Dunia hari ini dikuasai oleh sistem yang berlandaskan akal manusia. Demokrasi kapitalisme menjadikan manusia sebagai pembuat hukum, seolah mereka memiliki kebijaksanaan mutlak. 

Padahal, akal manusia terbatas dan sering kali dikendalikan oleh hawa nafsu serta kepentingan sesaat. Akibatnya, lahirlah berbagai permasalahan yang justru menjauhkan umat dari nilai-nilai Qur’ani.

Lebih menyedihkan lagi, mereka yang berpegang teguh pada Al-Qur’an dan menyerukan kembali kepada aturan Allah justru dianggap radikal. Mereka dilabeli ekstremis, sementara yang terang-terangan menyelisihi aturan Allah malah dielu-elukan sebagai moderat. Inilah ironi peradaban modern mengaku menjunjung tinggi kebebasan, tetapi menolak kebenaran yang hakiki.

Prinsip kedaulatan di tangan rakyat dalam demokrasi telah menempatkan manusia sebagai pembuat hukum, bukan lagi Al-Qur’an. Padahal, hanya dengan menjadikan wahyu sebagai landasan kehidupan, umat ini akan kembali meraih kejayaannya.

Menjadikan Al-Qur’an sebagai Pedoman Hidup Seutuhnya

Berpegang pada Al-Qur’an bukan sekadar tuntutan spiritual, melainkan konsekuensi keimanan. Jika umat ingin kembali kepada kemuliaan peradaban, maka Al-Qur’an harus dijadikan asas dalam seluruh aspek kehidupan. Bukan hanya dalam ibadah ritual, tetapi juga dalam ekonomi, politik, dan hukum. Maka, ada beberapa langkah yang harus ditempuh.

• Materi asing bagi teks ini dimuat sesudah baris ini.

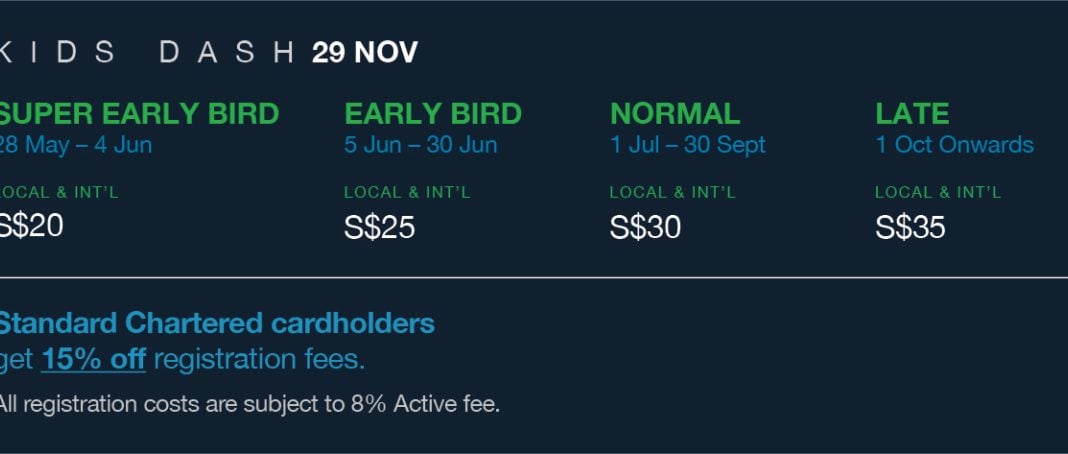Screen dimensions: 1068x454
Task: Click the 1 Jul – 30 Sept date range
Action: (688, 145)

Pertama, membumikan tadabbur Al-Qur’an. Membaca Al-Qur’an adalah ibadah, tetapi memahami dan mengamalkannya adalah kewajiban. Umat Islam harus diajak untuk tidak hanya menghafal, tetapi juga menelaah maknanya, merenungi setiap ayatnya, dan menerapkannya dalam kehidupan nyata.

Kedua, mengembalikan Al-Qur’an sebagai sumber hukum. Islam bukan sekadar agama ritual, tetapi juga sistem hidup yang lengkap. Selama hukum-hukum Islam tidak diterapkan dalam skala individu, masyarakat, dan negara. Maka umat akan terus terpuruk dalam kebingungan dan ketidakadilan.

Ketiga, membangun kesadaran kolektif melalui dakwah ideologis. Umat ini perlu dibimbing menuju pemahaman yang benar tentang kewajiban menerapkan syariat Islam secara menyeluruh. Dakwah harus dilakukan secara sistematis, bukan hanya dalam lingkup individu, tetapi juga di level masyarakat dan negara.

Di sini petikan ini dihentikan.